How to make a CV to get Your Dream Job? Curriculum Vitae

How to make a CV to get Your Dream Job? Curriculum Vitae

How to make a CV to get yourself selected for the job?

Many of us have been dreaming about the jobs that we really want to get selected into. Before jumping directly onto how a CV is prepared, it is always a wise idea to know what a CV actually is and how it differs from a resume.

What is a CV?

A CV is a short form for a Latin phrase called ‘curriculum vitae’ which means ‘course of life,’ it is nothing but a document that has been made to highlight someone’s professional and academic history. A CV usually includes information like academic records, work experience, achievements, awards, scholarships/ grants earned, research projects and publications of the works or papers. It is generally two or three pages long with enough information to get a details perspective of one’s professional character.

Is a CV different from a Resume?

A lot of people seem so much confusion about a CV and a resume, but the fact is both a CV and a resume are very much similar in that they’re documents that summarize one’s professional history, education, skills, and achievements. A resume is a French word that means ‘abstract’ or ‘summary’ which is a one-page document that provides a precise overview of the previous roles, skills, and details about someone’s education and professional background. A CV, on the other hand, is a comparatively much longer and more detailed document that usually focuses largely on the academic backgrounds and research carried out in the past.

What must be included in a CV?

Are you creating your CV for the first time? Here are some of the important fields that need to be covered while writing a proper Curriculum Vitae | how to make a cv.

1. Contact Information

A CV must include your full name, detailed home address, phone/mobile number, email address, postbox number, etc. All the contact details must be true and provided in such a way that the employer should be able to contact you for further follow-up processes.

2. Profile/ Objective

A profile section in a CV is a brief statement that often identifies and highlights your key attributes to help you stand out from the crowd. A profile is often placed at the emergence of a curriculum vitae as it selects out a few relevant achievements and skills while manifesting your career aims as the objective of the CV is mentioned in this section.

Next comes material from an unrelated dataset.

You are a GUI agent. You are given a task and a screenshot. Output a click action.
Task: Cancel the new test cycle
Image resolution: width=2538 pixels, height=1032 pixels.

For example, ‘I seek a job as a Geomatics Engineer in the very field that will allow me to utilize my technical skills, hard work, and creativity for the betterment of the organization as well as to further enhance my personality. It is advised to keep personal statements in the profile section short and snappy, 75-100 words would do the work.

3. Educational/Academic History

It is important to list all previous education, including professional qualifications based on the date in reverse chronological order. Place the most recent first, then the latter, and so on. Also, it is better to include qualification type/grades, so that the employer would generate an overview of your academic history.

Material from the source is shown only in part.